Founded in the early 1960s and tasked with flight-certifying the critical first and second stages of the fabled Saturn V, the John C. Stennis Space Center has been realizing humankind’s highest visions for more than half a century, skillfully transitioning through the Apollo program and the long-running shuttle program, and now serving as a vital resource in both public and private exploration endeavors. One such endeavor is Space X’s planned colonization of Mars with craft powered by the Raptor methane rocket engine now being tested at Stennis.
From the Moon to Mars, a continuum of excellence: Stennis’ remarkable continuum of service is the result of both stability and innovation, of far-sighted and strategic adaptation. Today, the facilities of this one-of-kind governmental and commercial city host more than 30 resident agencies, employing some 5,000 employees in work that ranges across multiple and diverse disciplines, from geospatial and earth sciences to large data centers to satellite and rocket assembly to jet engine testing.
As home to NASA’s Rocket Propulsion Test Program, Stennis Space Center manages all of the agency’s propulsion test facilities, while providing propulsion test services for NASA’s new Space Launch System program, Department of Defense projects, as well as for private sector pioneers, testing not only the Raptor but also engines that power the Antares rocket and Cygnus spacecraft on commercial cargo transport flights to the International Space Station.
Preserving the planet: Even as the Stennis Space Center supports planetary expeditions, it is helping preserve and sustain our own planet, as home to the headquarters of the Naval Meteorology and Oceanography Command, the largest concentration of oceanographers in the world. The Naval Research Laboratory, the Navy’s corporate laboratory is also headquartered here.
Propelling economic growth: Technology transfer through NASA’s Innovative Partnership Program has positioned Stennis as a national asset in promoting economic growth and development through spinoff technologies and private enterprise collaboration.

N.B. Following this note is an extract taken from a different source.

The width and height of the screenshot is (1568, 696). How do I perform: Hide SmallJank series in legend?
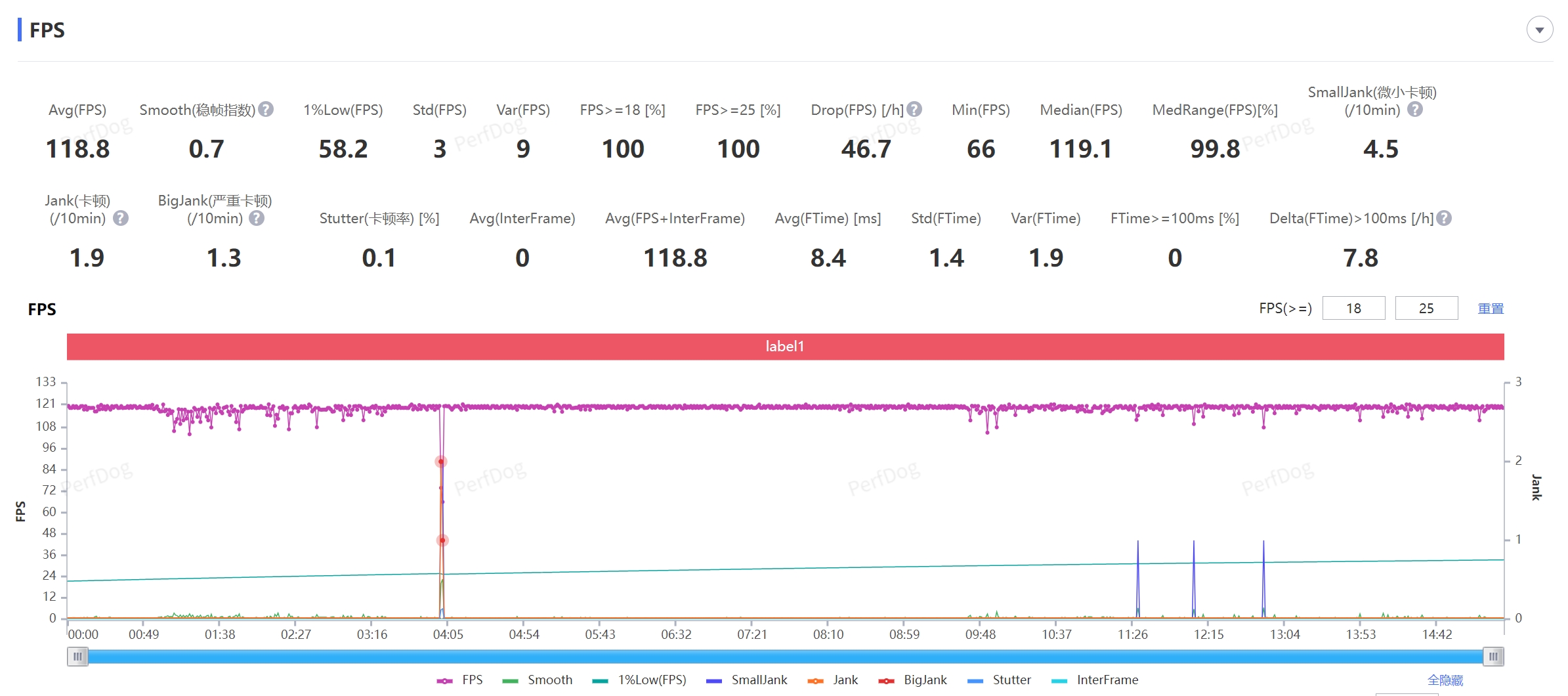click(x=747, y=680)
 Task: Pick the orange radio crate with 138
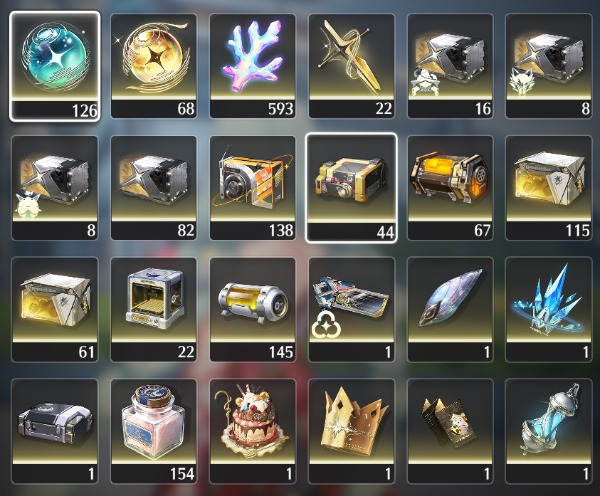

In fact, Stennis Space Center is an exemplar of governmental efficiency, yielding impressive results for taxpayers.
For Hancock’s regional economy, Stennis has been a robust source of growth and revenue. Calculations show that in a mere 50-mile radius, Stennis provides a direct annual economic impact of $654 million. Drawing a knowledgeable and skilled workforce to the region and with the Infinity Center serving as a powerful educational asset, Stennis is assuring the future of Hancock County.
Here, around the world, around the galaxy, the simple statistics are impressive: $654 million economic impact, 5,000 jobs—21,000 earth orbits and more than 537 million miles of the shuttle program—but the strength of the Stennis Space Center contribution to Hancock County goes far beyond the numbers.